Eu estava na parte em que Heathcliff volta quando Charlie deu um pigarro
e atirou o jornal no chão.
— Você tem razão — disse Charlie. — Eu tinha um motivo para fazer
isso. — Ele agitou o garfo para a gororoba. — Queria conversar com
você.
Deixei o livro de lado.
— Podia simplesmente ter falado.
Ele assentiu, as sobrancelhas se unindo.
— É. Vou me lembrar disso da próxima vez. Pensei que tirar o jantar de
suas mãos amoleceria você.
Eu ri.
— Funcionou... Suas habilidades culinárias me deixaram mole feito marshmallow.
Do que você precisa, pai?
— Bom, é sobre Jacob.
Senti meu rosto enrijecer.
— O que tem ele? — perguntei por entre os lábios rígidos.

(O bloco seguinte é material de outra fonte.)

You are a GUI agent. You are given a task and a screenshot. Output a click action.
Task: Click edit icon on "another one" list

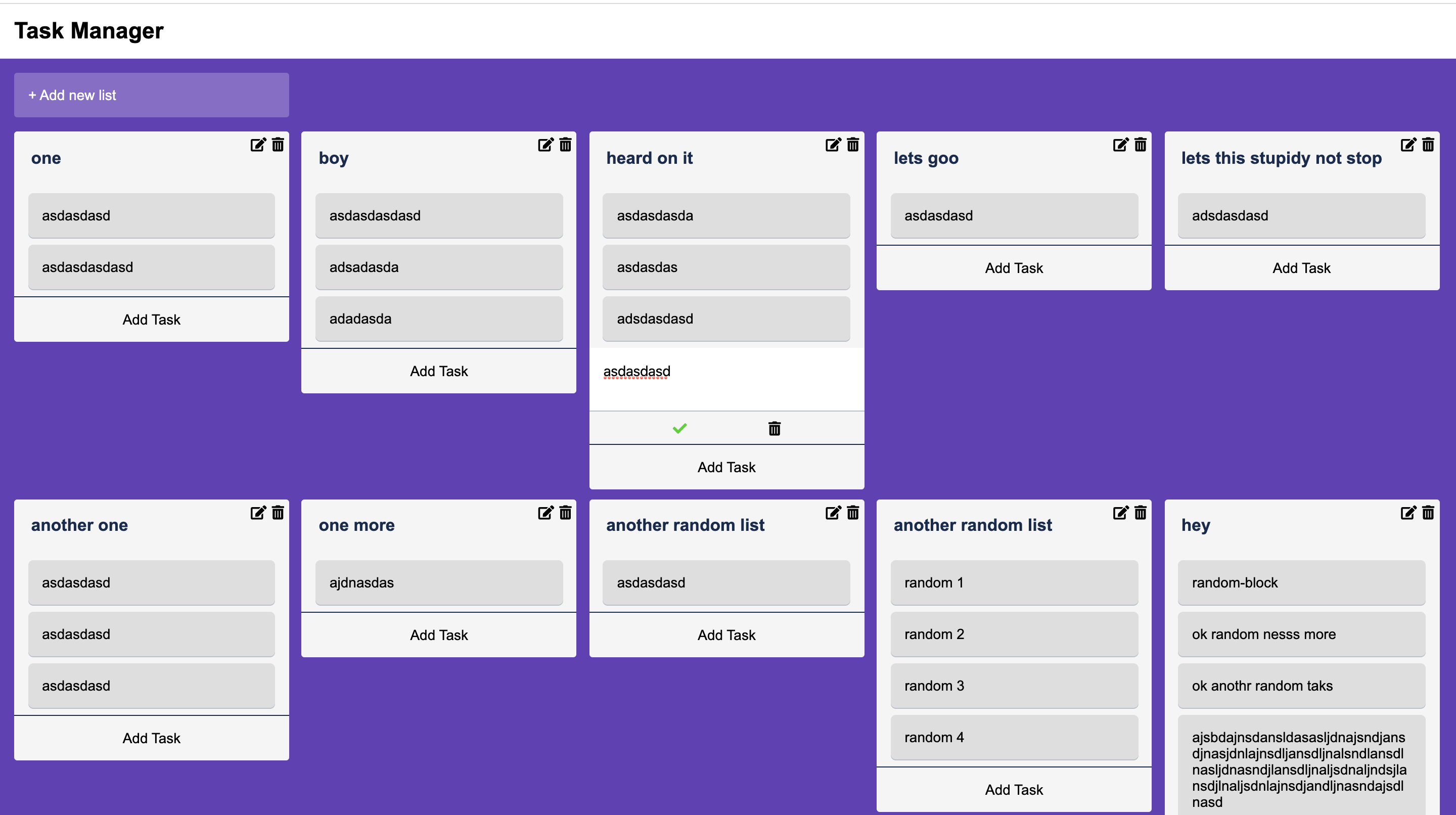[x=258, y=513]

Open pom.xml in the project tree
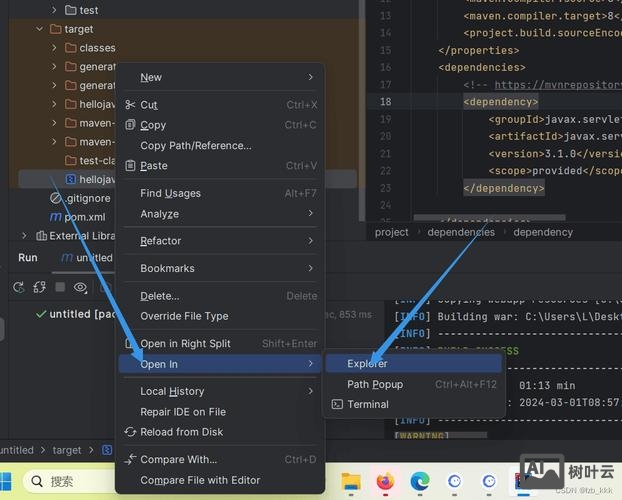tap(84, 217)
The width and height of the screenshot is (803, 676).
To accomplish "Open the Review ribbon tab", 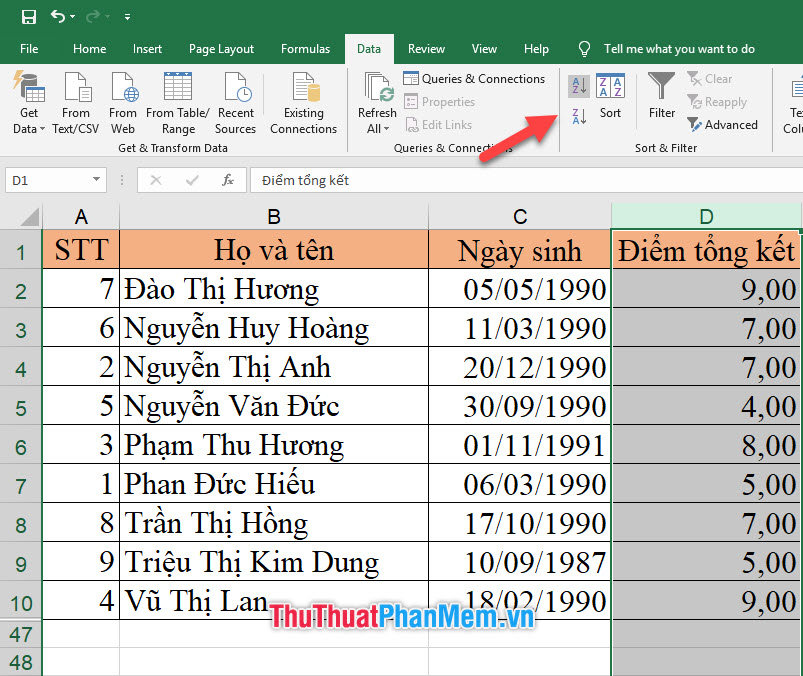I will pos(426,48).
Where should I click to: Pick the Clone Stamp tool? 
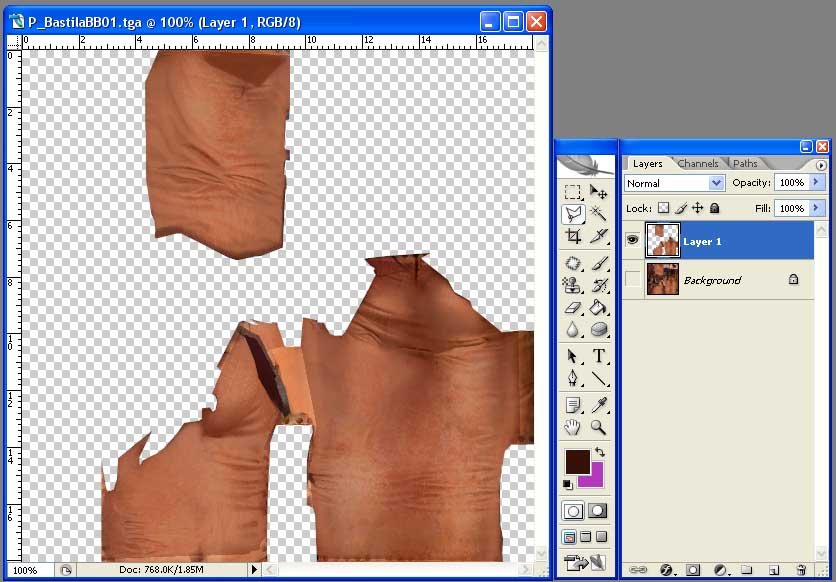(573, 285)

— Calma, Bells. Sei que ainda está chateada por ele ter delatado você, mas
foi a atitude certa. Ele estava sendo responsável.
— Responsável — repeti com sarcasmo, revirando os olhos. — Muito
bem, então, o que tem Jacob?
A pergunta despreocupada que se repetiu em minha cabeça era tudo,
menos banal. O quem tem Jacob? O que eu ia fazer com ele? Meu ex-melhor
amigo que agora era... o quê? Meu inimigo? Eu me encolhi.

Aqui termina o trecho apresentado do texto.